## Given records
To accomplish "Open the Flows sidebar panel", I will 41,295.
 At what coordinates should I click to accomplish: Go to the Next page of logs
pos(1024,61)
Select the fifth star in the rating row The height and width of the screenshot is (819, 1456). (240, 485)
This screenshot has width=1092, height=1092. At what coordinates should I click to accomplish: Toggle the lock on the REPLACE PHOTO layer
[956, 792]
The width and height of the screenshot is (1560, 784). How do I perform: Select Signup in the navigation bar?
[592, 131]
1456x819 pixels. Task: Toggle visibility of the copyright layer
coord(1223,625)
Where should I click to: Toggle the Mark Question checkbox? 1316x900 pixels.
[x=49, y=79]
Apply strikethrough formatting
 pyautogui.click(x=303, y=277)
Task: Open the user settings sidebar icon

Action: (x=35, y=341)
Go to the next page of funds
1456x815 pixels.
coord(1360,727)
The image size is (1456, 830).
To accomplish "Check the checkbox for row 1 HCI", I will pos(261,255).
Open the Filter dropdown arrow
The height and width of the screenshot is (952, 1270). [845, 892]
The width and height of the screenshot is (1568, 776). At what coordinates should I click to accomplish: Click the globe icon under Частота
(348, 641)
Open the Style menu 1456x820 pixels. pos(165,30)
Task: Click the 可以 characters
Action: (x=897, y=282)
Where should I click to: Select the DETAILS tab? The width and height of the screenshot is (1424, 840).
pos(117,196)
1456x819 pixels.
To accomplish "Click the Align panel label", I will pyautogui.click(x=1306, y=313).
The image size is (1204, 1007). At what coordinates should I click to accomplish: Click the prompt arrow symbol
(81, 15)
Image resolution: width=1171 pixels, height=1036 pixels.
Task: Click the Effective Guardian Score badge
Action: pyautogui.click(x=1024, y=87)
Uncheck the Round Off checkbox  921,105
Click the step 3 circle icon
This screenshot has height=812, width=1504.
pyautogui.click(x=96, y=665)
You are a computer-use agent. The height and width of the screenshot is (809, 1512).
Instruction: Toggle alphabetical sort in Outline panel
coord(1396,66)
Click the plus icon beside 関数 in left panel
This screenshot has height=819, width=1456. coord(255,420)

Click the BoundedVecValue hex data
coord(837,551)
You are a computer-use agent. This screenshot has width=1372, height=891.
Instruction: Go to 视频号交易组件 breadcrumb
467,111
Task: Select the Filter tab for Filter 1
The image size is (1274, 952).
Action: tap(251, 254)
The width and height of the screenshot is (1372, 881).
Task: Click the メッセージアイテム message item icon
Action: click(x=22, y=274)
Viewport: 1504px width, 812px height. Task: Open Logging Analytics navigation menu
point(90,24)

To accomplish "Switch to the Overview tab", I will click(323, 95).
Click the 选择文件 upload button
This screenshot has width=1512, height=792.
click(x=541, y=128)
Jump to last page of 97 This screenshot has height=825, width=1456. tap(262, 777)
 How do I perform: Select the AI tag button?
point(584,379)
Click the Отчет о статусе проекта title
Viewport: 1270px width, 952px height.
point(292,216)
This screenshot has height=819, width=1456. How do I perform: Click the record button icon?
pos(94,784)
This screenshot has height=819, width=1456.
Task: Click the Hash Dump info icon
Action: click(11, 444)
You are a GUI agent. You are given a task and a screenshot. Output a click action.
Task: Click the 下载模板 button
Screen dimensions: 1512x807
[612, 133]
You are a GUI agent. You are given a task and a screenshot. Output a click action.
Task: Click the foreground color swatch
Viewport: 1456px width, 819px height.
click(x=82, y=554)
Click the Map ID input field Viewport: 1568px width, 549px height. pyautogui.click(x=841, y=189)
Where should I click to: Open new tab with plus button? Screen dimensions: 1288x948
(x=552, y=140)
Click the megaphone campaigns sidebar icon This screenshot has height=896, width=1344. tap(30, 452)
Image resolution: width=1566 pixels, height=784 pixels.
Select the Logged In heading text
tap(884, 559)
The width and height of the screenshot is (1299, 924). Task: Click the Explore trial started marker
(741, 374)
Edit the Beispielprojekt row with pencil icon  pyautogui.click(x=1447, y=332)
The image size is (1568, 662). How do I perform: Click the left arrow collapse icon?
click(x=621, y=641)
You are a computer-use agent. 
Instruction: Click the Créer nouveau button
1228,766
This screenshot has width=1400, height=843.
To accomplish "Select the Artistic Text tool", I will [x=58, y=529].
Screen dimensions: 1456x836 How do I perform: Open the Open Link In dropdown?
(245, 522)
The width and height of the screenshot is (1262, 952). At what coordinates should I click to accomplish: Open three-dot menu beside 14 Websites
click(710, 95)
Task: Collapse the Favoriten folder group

## What to work on
Every entry must be given again exactly as it reads.

## Exercise solution
To accomplish "Open the Flows sidebar panel", I will 41,295.
 At what coordinates should I click to accomplish: Go to the Next page of logs
pos(1024,61)
Select the fifth star in the rating row The height and width of the screenshot is (819, 1456). (240, 485)
This screenshot has width=1092, height=1092. At what coordinates should I click to accomplish: Toggle the lock on the REPLACE PHOTO layer
[956, 792]
The width and height of the screenshot is (1560, 784). How do I perform: Select Signup in the navigation bar?
[592, 131]
1456x819 pixels. Task: Toggle visibility of the copyright layer
coord(1223,625)
Where should I click to: Toggle the Mark Question checkbox? 1316x900 pixels.
[x=49, y=79]
Apply strikethrough formatting
 pyautogui.click(x=303, y=277)
Task: Open the user settings sidebar icon

Action: (x=35, y=341)
Go to the next page of funds
1456x815 pixels.
coord(1360,727)
The image size is (1456, 830).
To accomplish "Check the checkbox for row 1 HCI", I will pos(261,255).
Open the Filter dropdown arrow
The height and width of the screenshot is (952, 1270). [845, 892]
The width and height of the screenshot is (1568, 776). At what coordinates should I click to accomplish: Click the globe icon under Частота
(348, 641)
Open the Style menu 1456x820 pixels. pos(165,30)
Task: Click the 可以 characters
Action: (x=897, y=282)
Where should I click to: Select the DETAILS tab? The width and height of the screenshot is (1424, 840).
pos(117,196)
1456x819 pixels.
To accomplish "Click the Align panel label", I will pyautogui.click(x=1306, y=313).
The image size is (1204, 1007). At what coordinates should I click to accomplish: Click the prompt arrow symbol
(81, 15)
Image resolution: width=1171 pixels, height=1036 pixels.
Task: Click the Effective Guardian Score badge
Action: pyautogui.click(x=1024, y=87)
Uncheck the Round Off checkbox  921,105
Click the step 3 circle icon
This screenshot has height=812, width=1504.
pyautogui.click(x=96, y=665)
You are a computer-use agent. The height and width of the screenshot is (809, 1512).
Instruction: Toggle alphabetical sort in Outline panel
coord(1396,66)
Click the plus icon beside 関数 in left panel
This screenshot has height=819, width=1456. coord(255,420)

Click the BoundedVecValue hex data
coord(837,551)
You are a computer-use agent. This screenshot has width=1372, height=891.
Instruction: Go to 视频号交易组件 breadcrumb
467,111
Task: Select the Filter tab for Filter 1
The image size is (1274, 952).
Action: tap(251, 254)
The width and height of the screenshot is (1372, 881).
Task: Click the メッセージアイテム message item icon
Action: click(x=22, y=274)
Viewport: 1504px width, 812px height. Task: Open Logging Analytics navigation menu
point(90,24)

To accomplish "Switch to the Overview tab", I will click(323, 95).
Click the 选择文件 upload button
This screenshot has width=1512, height=792.
click(x=541, y=128)
Jump to last page of 97 This screenshot has height=825, width=1456. tap(262, 777)
 How do I perform: Select the AI tag button?
point(584,379)
Click the Отчет о статусе проекта title
Viewport: 1270px width, 952px height.
point(292,216)
This screenshot has height=819, width=1456. How do I perform: Click the record button icon?
pos(94,784)
This screenshot has height=819, width=1456.
Task: Click the Hash Dump info icon
Action: click(11, 444)
You are a GUI agent. You are given a task and a screenshot. Output a click action.
Task: Click the 下载模板 button
Screen dimensions: 1512x807
[612, 133]
You are a GUI agent. You are given a task and a screenshot. Output a click action.
Task: Click the foreground color swatch
Viewport: 1456px width, 819px height.
click(x=82, y=554)
Click the Map ID input field Viewport: 1568px width, 549px height. pyautogui.click(x=841, y=189)
Where should I click to: Open new tab with plus button? Screen dimensions: 1288x948
(x=552, y=140)
Click the megaphone campaigns sidebar icon This screenshot has height=896, width=1344. tap(30, 452)
Image resolution: width=1566 pixels, height=784 pixels.
Select the Logged In heading text
tap(884, 559)
The width and height of the screenshot is (1299, 924). Task: Click the Explore trial started marker
(741, 374)
Edit the Beispielprojekt row with pencil icon  pyautogui.click(x=1447, y=332)
The image size is (1568, 662). How do I perform: Click the left arrow collapse icon?
click(x=621, y=641)
You are a computer-use agent. 
Instruction: Click the Créer nouveau button
1228,766
This screenshot has width=1400, height=843.
To accomplish "Select the Artistic Text tool", I will [x=58, y=529].
Screen dimensions: 1456x836 How do I perform: Open the Open Link In dropdown?
(245, 522)
The width and height of the screenshot is (1262, 952). At what coordinates should I click to accomplish: Open three-dot menu beside 14 Websites
click(710, 95)
Task: Collapse the Favoriten folder group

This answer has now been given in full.